Chapter 21 Full moon
ZANE'S POV
By the fourth day, I’d stopped being surprised.
Every morning, before I even arrived, Davina was already in the archive, sitting cross-legged on the floor with documents sprawled around her in what looked like chaos. But to her, it was a well-organized system, color-coded with strips of paper torn from a notebook.
When Caspian walked her through his findings on the two compromised Council members, she asked questions that made him pause, glancing at me over her head.
She was on a mission to find Aldric's daughter. That was her driving force, buried beneath all the treaty law and Council precedents. Every time she hit a dead end on the legal preparation, she’d go back to that goal, pulling out territorial maps and cross-referencing Ravenshade movement patterns with dates. She was building something methodical from whatever scraps she could find.

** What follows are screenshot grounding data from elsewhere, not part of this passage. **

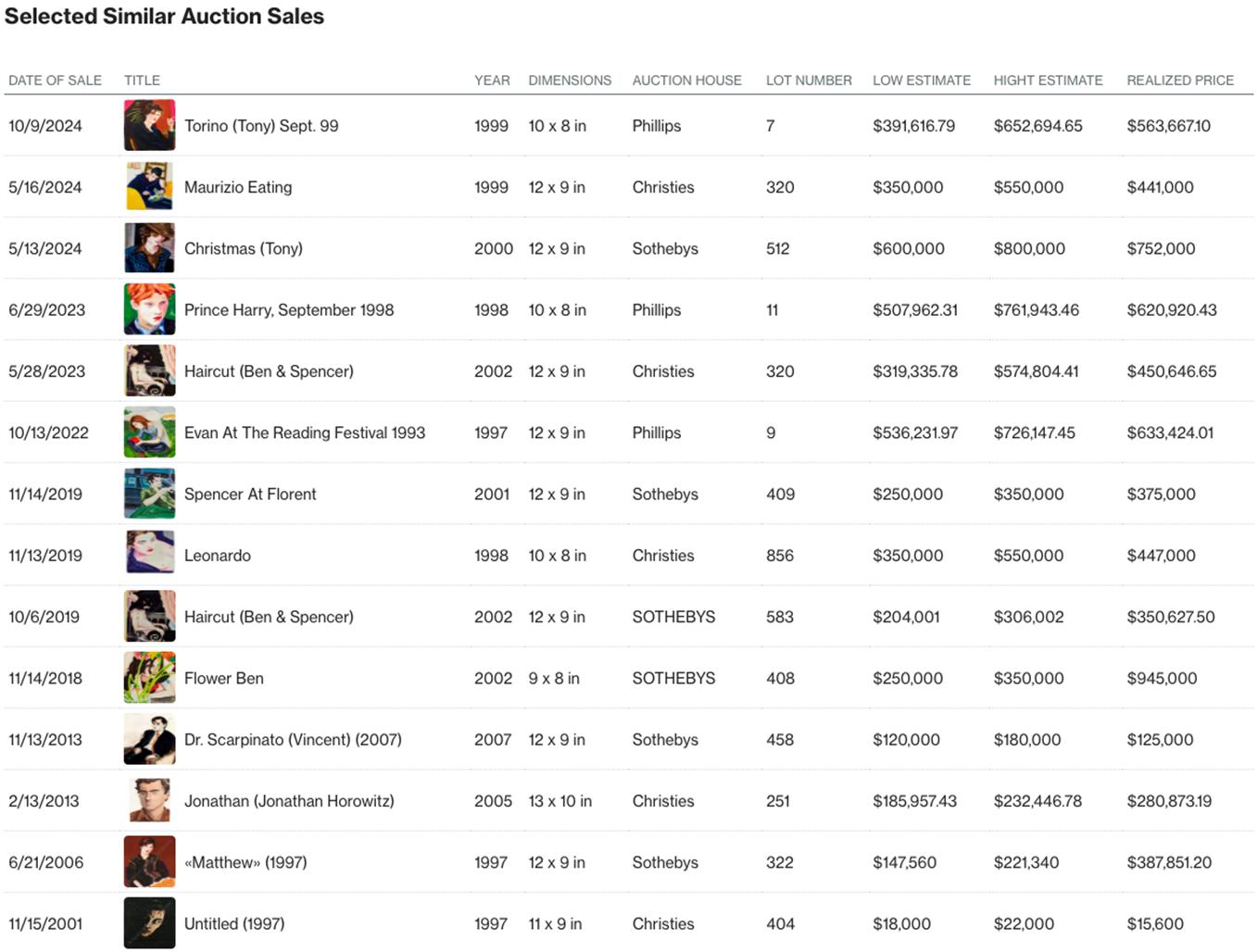Select the Christmas (Tony) artwork thumbnail

[x=149, y=248]
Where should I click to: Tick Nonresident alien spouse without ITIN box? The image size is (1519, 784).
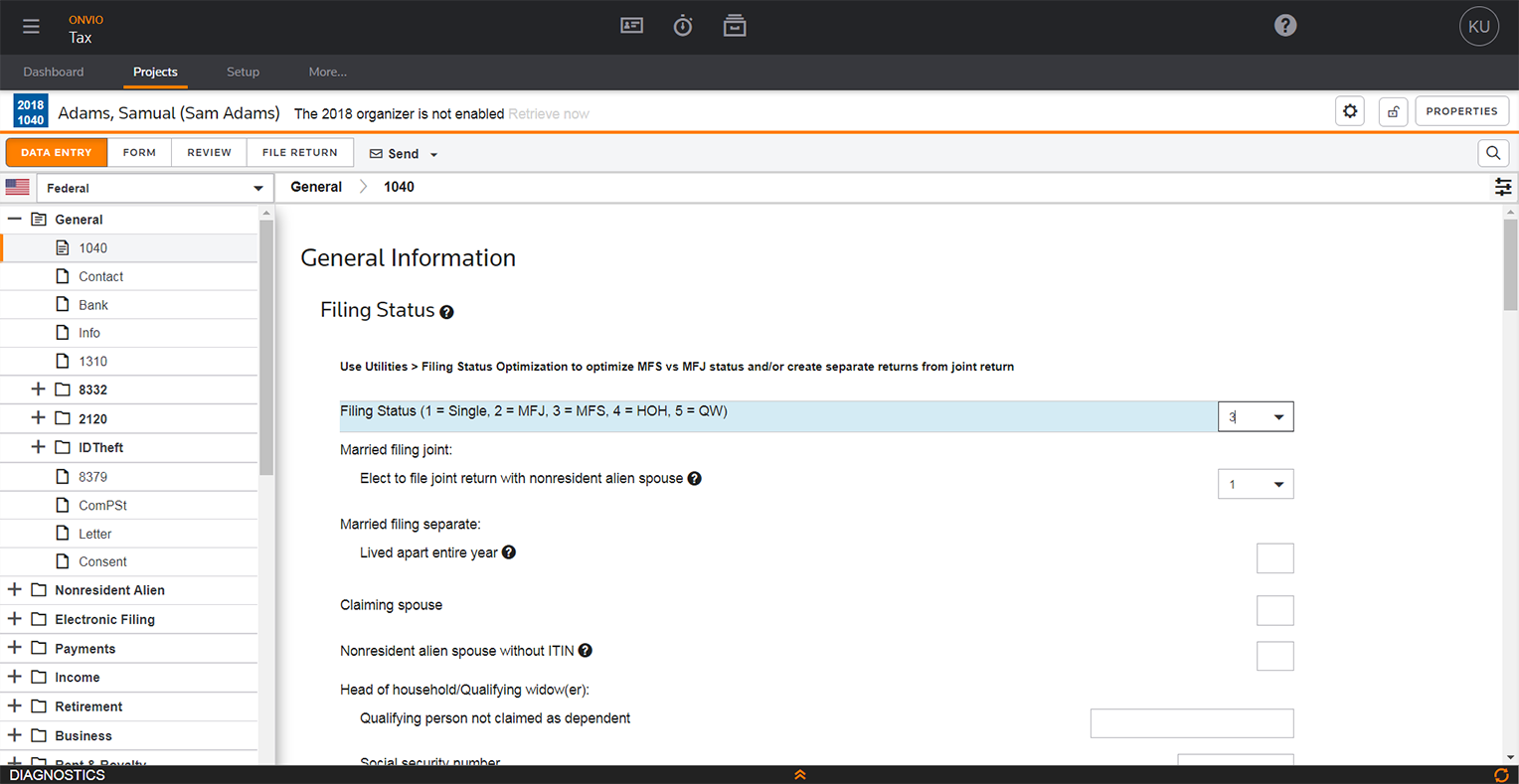pyautogui.click(x=1274, y=656)
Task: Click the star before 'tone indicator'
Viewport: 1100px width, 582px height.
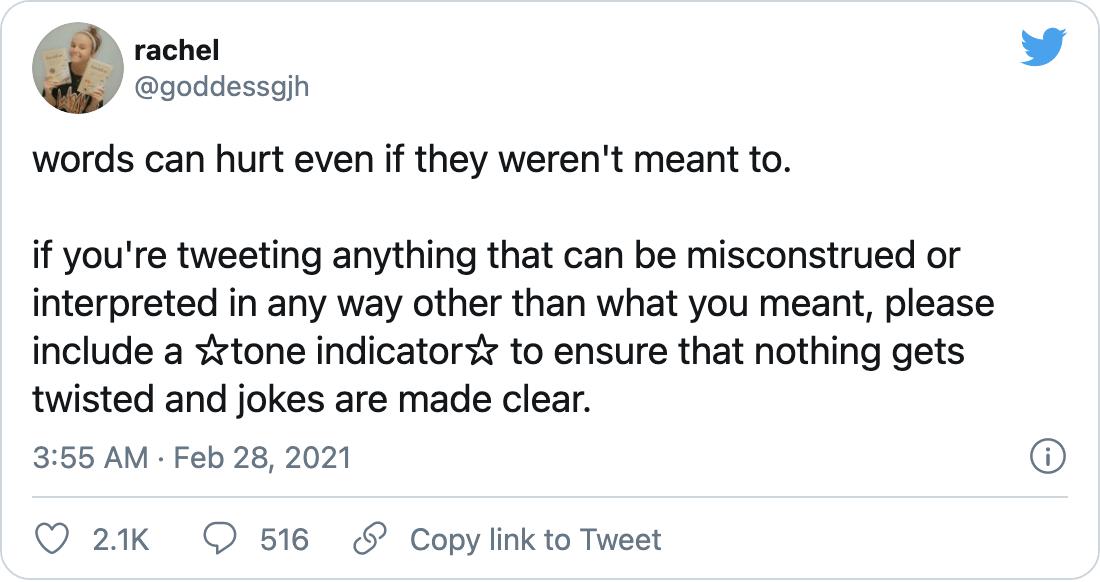Action: (x=210, y=351)
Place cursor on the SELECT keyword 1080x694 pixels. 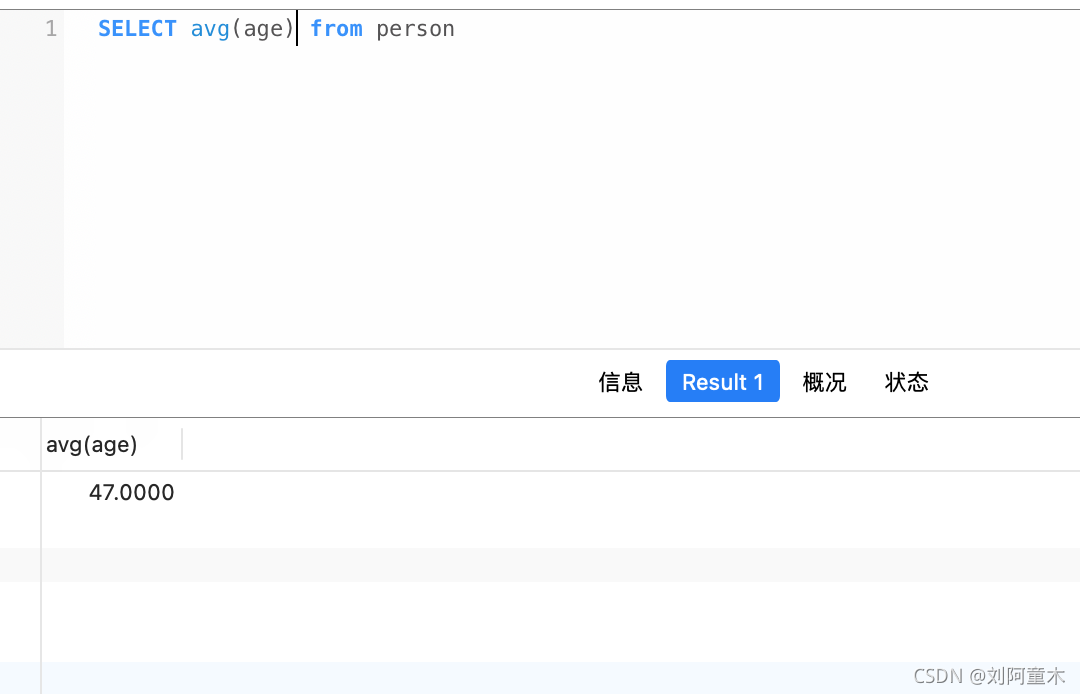[x=137, y=28]
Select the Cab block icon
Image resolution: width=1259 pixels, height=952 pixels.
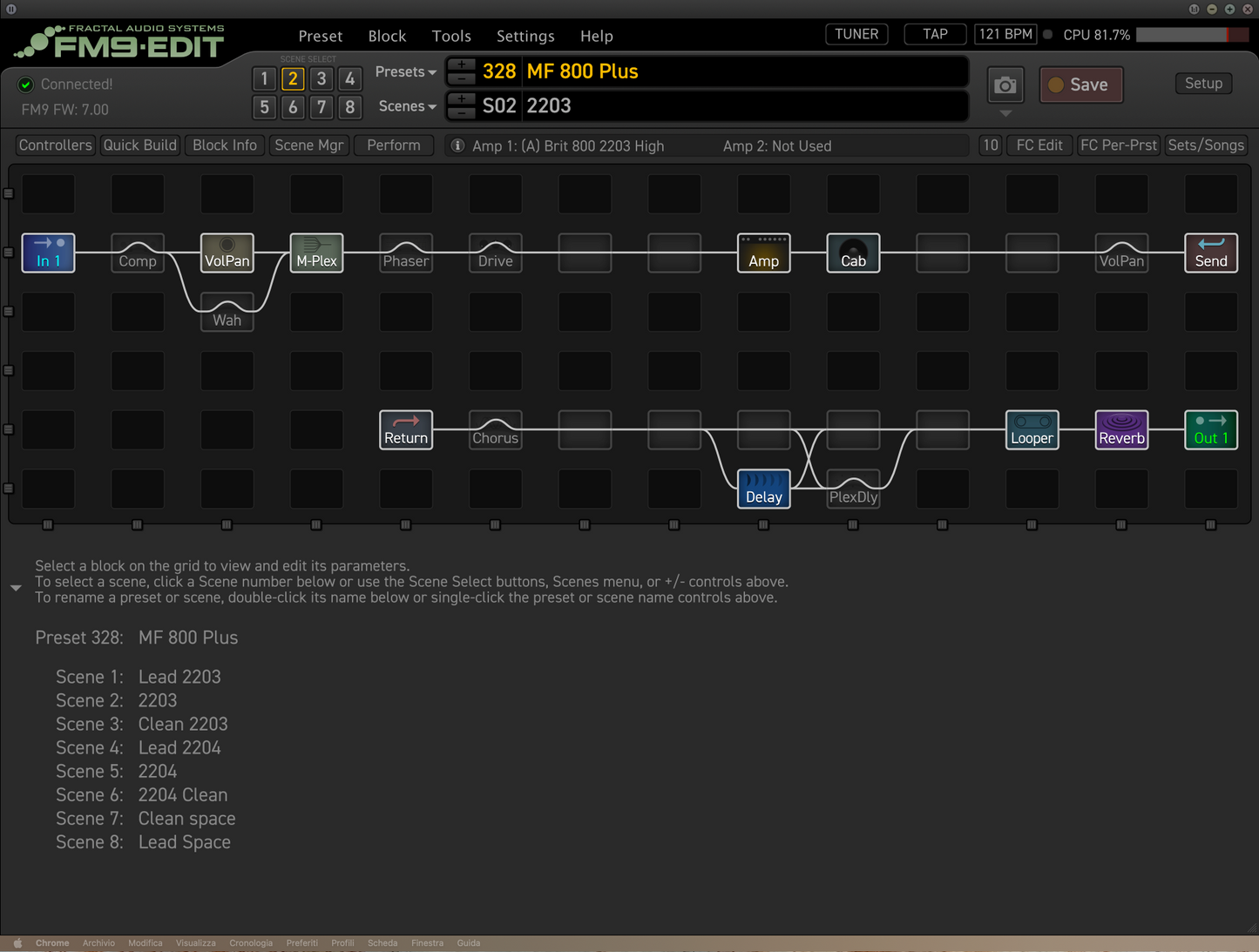coord(853,253)
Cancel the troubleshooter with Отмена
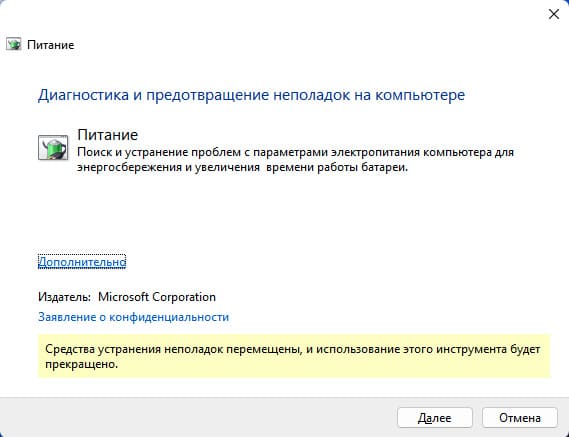The image size is (569, 437). pyautogui.click(x=520, y=418)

But so far, she hadn’t found her and yet, she hadn’t given up either.
On the fifth day, news about the hearing spread like wildfire. I wasn’t sure who leaked it, though I had my suspicions. By the time I caught wind of it, the story had already made its rounds through the compound. By the time it reached the outer cabins, it had changed into Grayson threatening to dismantle the entire Storm bloodline because I’d brought a human woman into pack territory and handed our enemies the weapon they needed to do it.
Which, if you stripped away the drama, was pretty much accurate.
As I walked through the dining hall that evening, I could feel the tension in the air. Conversations fell silent as I passed, and I caught lingering glances that seemed to last just a bit too long before they dropped away.
These were my people. I’d grown up alongside most of them, trained with them, bled with them in two territorial disputes before I turned twenty-five. When I said I would protect this pack, I meant it. Mara, who had been part of this pack for sixty-one years. The young wolves on the training ground who still flinched during sparring but showed up every morning anyway. Roan, who taught me to track when I was nine because my father was too busy holding the pack together to do it himself.
I cared about all of them.
And at the same time, without any doubt, I cared about the woman in the archive who spent her evenings trying to save a child she’d never met because it was simply the right thing to do.
The pack had every right to be angry. But I wasn’t going to apologize for either thing.
Fenris was aware of the full moon before I even realised it myself, he always was.
By midday, I felt that familiar low, restless energy in my chest. The late afternoon light had a unique quality, thicker somehow. I felt it in my joints, in the back of my throat, in the way sounds came in sharper than they should.
By evening, the whole compound felt different.
Full moons did something to the pack that was hard to explain to anyone who hadn’t grown up in it. It wasn’t chaos, it was more like everything that was always there, the instincts, the pack bonds, the pull toward each other and the territory all came closer to the surface.
The wolves who usually kept themselves in check were louder, laughing more.
Arguments that had been building up all week either worked themselves out or blew up into something that had to be dealt with. The younger ones, especially those still learning their control, moved around with restless energy, like they needed to burn it off.
I found Davina on the path outside the archive building just as the sun was setting, her arms full of folders. She was clearly still lost in whatever she’d been reading because she nearly walked right into me.
She looked up and took in my face. “What’s wrong with you?”
“Nothing,” I replied.
She gave me a skeptical. “You look different.”
“Full moon,” I said simply.
She glanced up at the sky, where the moon was just starting to peek above the treetops, enormous and pale gold at this hour. She studied it for a moment before looking back at me.
“Does it hurt?” she asked.
That question caught me off guard.
“Not exactly,” I said. “It’s more like pressure. Everything gets louder.”
She nodded slowly. “And the pack?”
“They’ll run tonight, most of them. It helps.”
She shifted the folders in her arms. “Will you?”
“Later.” I looked at her. “Are you alright out here? The compound gets a little unsettled on full moon nights. I want you inside before it gets dark.”
She raised an eyebrow. “I’m fine.”
“I know you think that.”
“Zane.” She adjusted the folders again. “I’ve been walking this compound for a week. I know where the paths go, which wolves to avoid, and I have a pretty good arm when I need it.” The corner of her mouth twitched slightly. “I’ll be inside in ten minutes.”
looked at her, standing there in the fading light with a stack of sixty-year-old documents and that expression she wore when she was done being told what to do. Fenris went still in my chest in that way that had nothing to do with the moon.
“Ten minutes,” I said.
“Ten minutes,” she confirmed.
I turned and walked back toward the lodge.
Behind me, I heard her shift the folders in her arms again, then her footsteps heading back toward the archive. I already knew it was going to be more than ten minutes.
I was almost at the lodge steps when the first howl rose from the tree line, long and low. A second answered from across the valley, then a third. By then the full moon had cleared the trees, and the entire compound lifted its heads to it.
Every wolf in the territory felt it, including the human standing at the archive door, who I was absolutely not watching.
But I looked back anyway, and she was standing in the doorway, folders forgotten against her chest, and her face turned up toward the moon with an expression I’d never seen on her before.